Warren: “Bolsonaro busca retaliação a Glenn por expor corrupção”

Pré-candidata democrata à Presidência dos Estados Unidos cobrou retirada das acusações e fim de ataques à imprensa

Ethan Miller/Getty Images

atualizado 24/01/2020 7:12

A senadora e pré-candidata democrata à Presidência dos Estados Unidos, Elizabeth Warren, acusou, nesta quinta-feira (23/01/2020), o governo de Jair Bolsonaro (sem partido) de “buscar retaliação estatal” contra o jornalista e cofundador do The Intercept Brasil, Glenn Greenwald. Nesta semana, ele foi denunciado pelo Ministério Público Federal (MPF) na Operação Spoofing, que investiga o vazamento de dados de celulares de autoridade.

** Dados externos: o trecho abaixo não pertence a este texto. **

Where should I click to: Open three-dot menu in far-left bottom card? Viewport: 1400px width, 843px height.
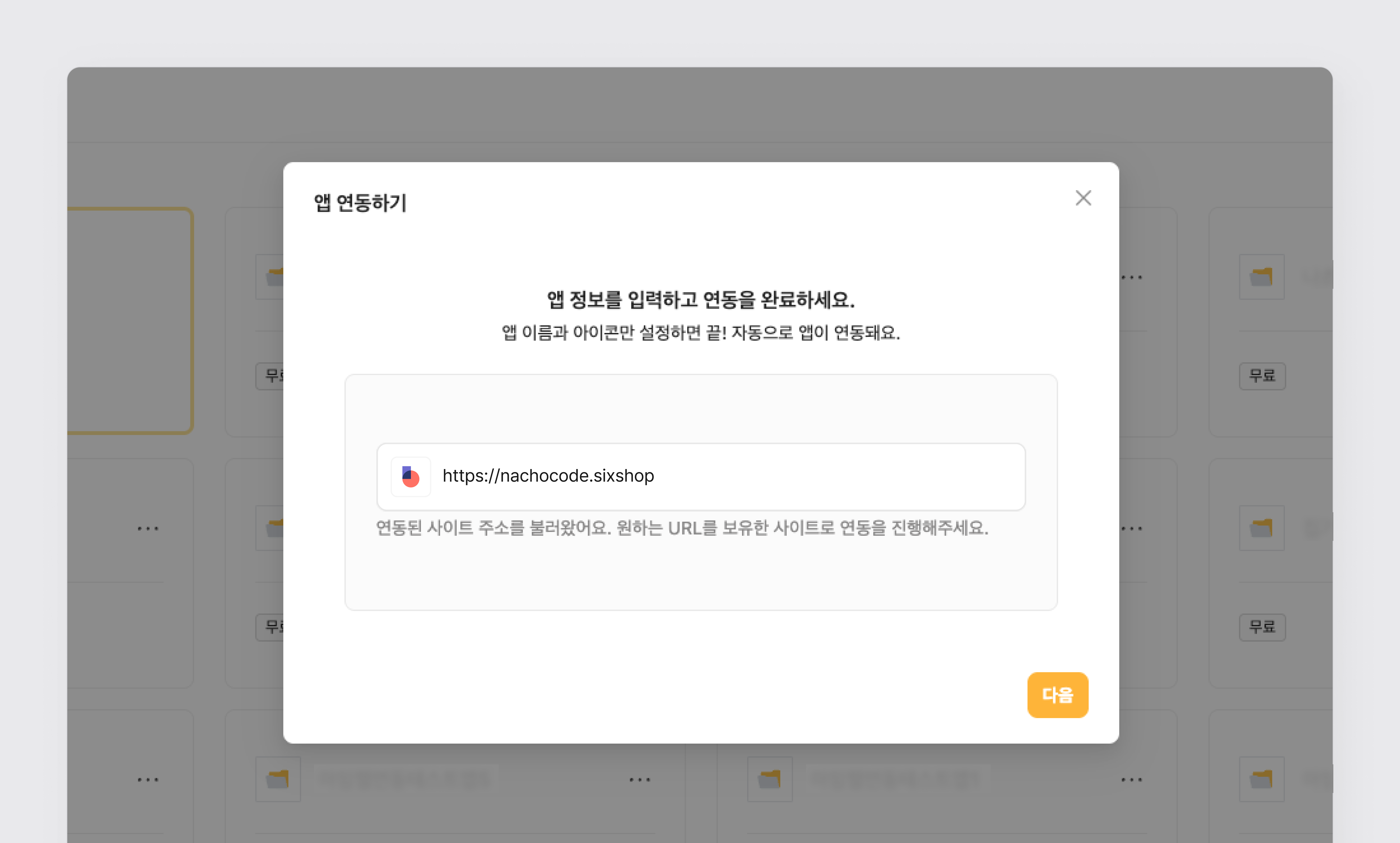point(148,779)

Warren pontua que o jornalista estaria sendo retaliado por “expor abuso público e corrupção” e cobra a retirada do processo. “Brasil deveria retirar as acusações e parar os ataques a uma imprensa livre e aberta”, twitou.

Confira:

Em novembro deste ano, caso seja confirmada como o nome do Partido Democrata nas eleições estadunidenses, Elizabeth Warren disputará contra o atual presidente, Donald Trump. O republicano é aliado de Bolsonaro.

O caso
Greenwald, apesar de não ter sido indiciado pela Polícia Federal, foi denunciado pelo procurador da República Wellington Divino de Oliveira pelos crimes de associação criminosa e interceptação telefônica. Por força de liminar do ministro do Supremo Tribunal Federal (STF) Gilmar Mendes, ele sequer podia ser alvo das investigações.

O site que Glenn Greenwald cocriou foi responsável pela divulgação de uma série de conversas vazadas dos celulares de membros da Operação Lava Jato, incluindo o atual ministro da Justiça e ex-juiz Sergio Moro e o procurador federal Deltan Dallagnol. O conteúdo das mensagens colocou em xeque a atuação da força-tarefa e a imparcialidade das figuras públicas envolvidas, em um episódio conhecido como “Vaza Jato“.